Nicole Martin (Navajo, Laguna, Chiricahua Apache, Zuni), who uses she/her and they/them pronouns, is a cofounder and director of political education at Indigenous Women Rising, an organization committed to reclaiming identity, culture, tradition, and language from colonialism. Public Health Post spoke with Martin before their presentation at the APHA meeting in November 2022.

November is over. With it, Native American Heritage month has ended. But for Indigenous Women Rising, their work is never done.

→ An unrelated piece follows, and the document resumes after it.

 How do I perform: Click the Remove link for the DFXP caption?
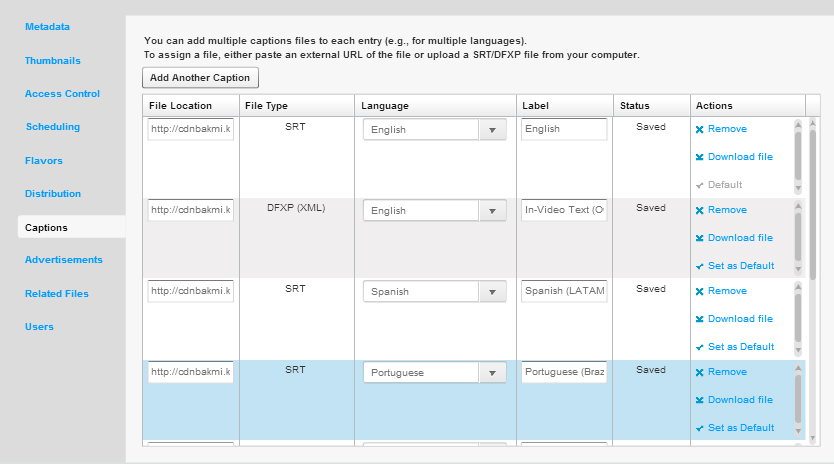[727, 210]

Indigenous Women Rising (IWR) was founded in 2014 by Rachael Lorenzo (Mescalero Apache/Laguna Pueblo/Xicana) to bring Indigenous voices to discussions about reproductive health care access. In 2018, Martin joined IWR as a co-founder and helped support the launch of their abortion fund. 2.6 million Native Americans had come to rely on the federally funded Indian Health Services for medical care, which essentially cut off Indigenous people from abortion funding even before the recent Dobbs decision. Martin explains: “If Roe was solid in the first place, if it was actually intended to advance the wellbeing of Indigenous, Black, Brown, disabled, and low-class communities, then it would have. But it didn’t, and that’s why we started the abortion fund.”

The abortion fund, dependent on donations, had limited resources at the outsets; recipients received only up to $100 for care. But funding has expanded during this November’s Native American Heritage month and after the Supreme Court’s Dobbs decision left abortion rights up to the states. IWR now funds abortion care for people in 37 states.

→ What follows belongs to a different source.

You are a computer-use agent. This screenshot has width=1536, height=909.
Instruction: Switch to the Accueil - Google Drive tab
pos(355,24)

IWR’s abortion fund is national and pays for transportation. But they also have a midwifery fund for New Mexico families. The fund covers midwives or doulas, who improve birthing experiences but are sparsely covered by insurance. In Martin’s words, “We’re not providers, but we can provide people the funding to get the care that they need.”

Indigenous groups have often been left out of essential health care policy changes. In 2006 the U.S. FDA approved over-the-counter emergency contraceptives, colloquially known as “Plan B,” but it wasn’t available through the IHS until 2015, after Indigenous organizers made it happen. And Martin herself experienced access difficulties, only receiving Plan B contingent on a negative pregnancy test. At Martin’s closest IHS location, they didn’t even stock Plan B.

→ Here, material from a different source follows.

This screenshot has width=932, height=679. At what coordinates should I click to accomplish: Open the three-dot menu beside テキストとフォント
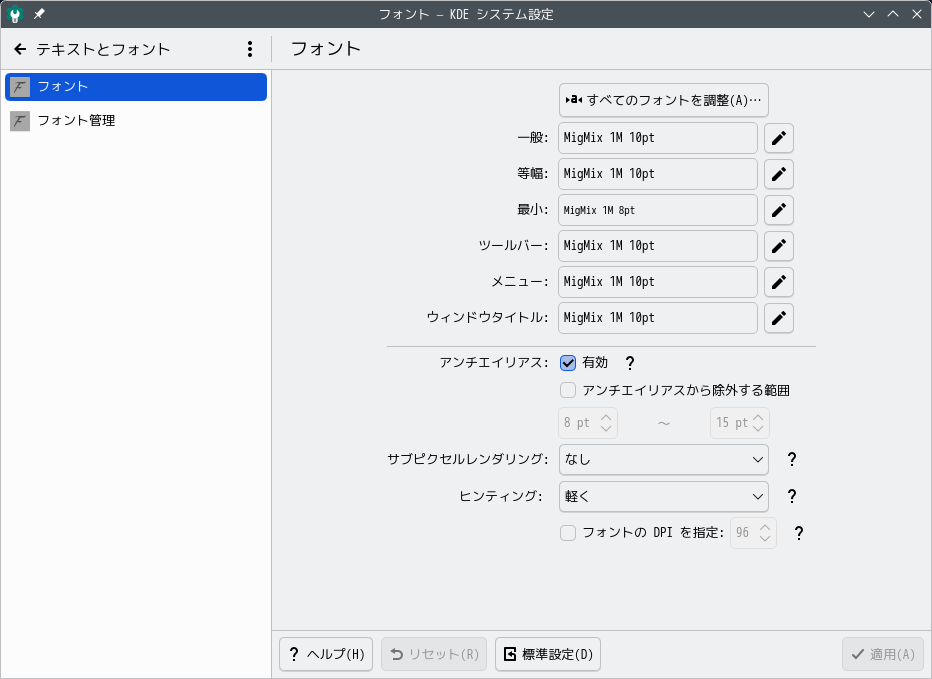point(250,49)
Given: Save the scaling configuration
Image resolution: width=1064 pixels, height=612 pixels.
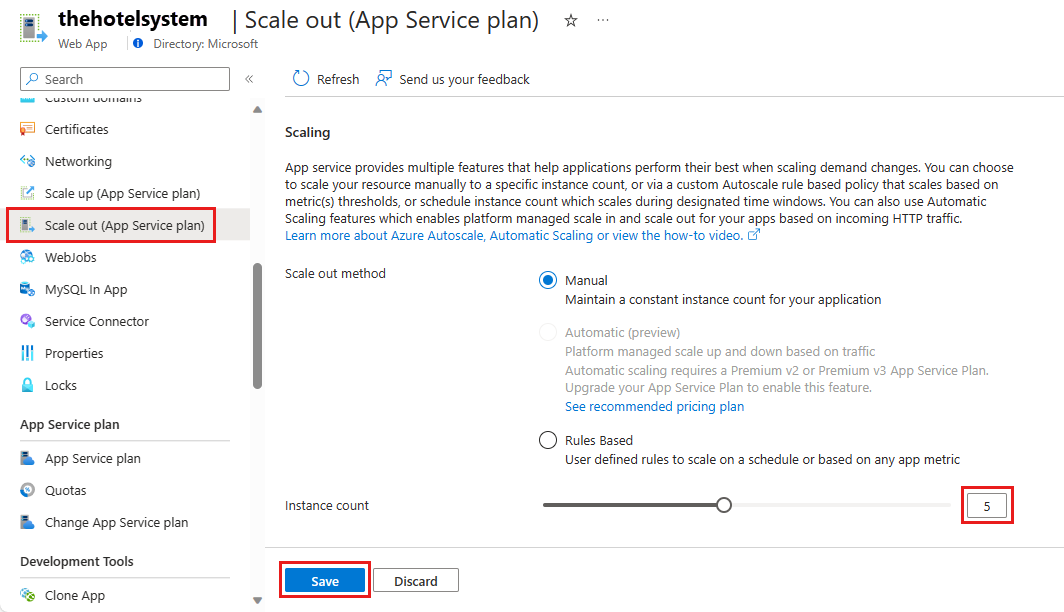Looking at the screenshot, I should click(324, 580).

These days IWR is working as part of the Free the Pill coalition to get FDA approval for hormonal contraceptives prescribed over the counter, and to ensure Indigenous people will not get left out. IWR’s current strategy is to build coalitions to advocate for care gaps to be filled or fill the gaps themselves. Already the National Congress of American Indians has passed a resolution in support of access to over-the-counter birth control pills that are affordable, covered by insurance, and provided within the Indian Health Service system.

But directing all their advocacy efforts at the federal government, Martin feels, “always falls on deaf ears.” So they are working to increase IWR’s partnerships and thereby their lobbying power. Martin believes building connections with the native men who hold power in tribal governments is key: “If they’re going to be in those places of policy making, they need to understand the bigger picture.” IWR now has a tribal liaison to ensure reproductive health care needs are prioritized among IHS and tribal leaders.

Academic partnerships are also key. Universities can help collect or visually represent data on health statistics for Indigenous people, which are limited. IWR is working on a map to show where the organization provides support and how far people are traveling to access care. Martin says these academic partnerships are crucial: “We wouldn’t be able to do it if it weren’t for the students at the University of Texas wanting to help and work with us.

By lobbying state, tribal, and federal governments, through coalition building and direct funding for care that protects Indigenous families, Indigenous Women Rising is driving health care policy. Their fight to reclaim health care sovereignty for Indigenous people continues.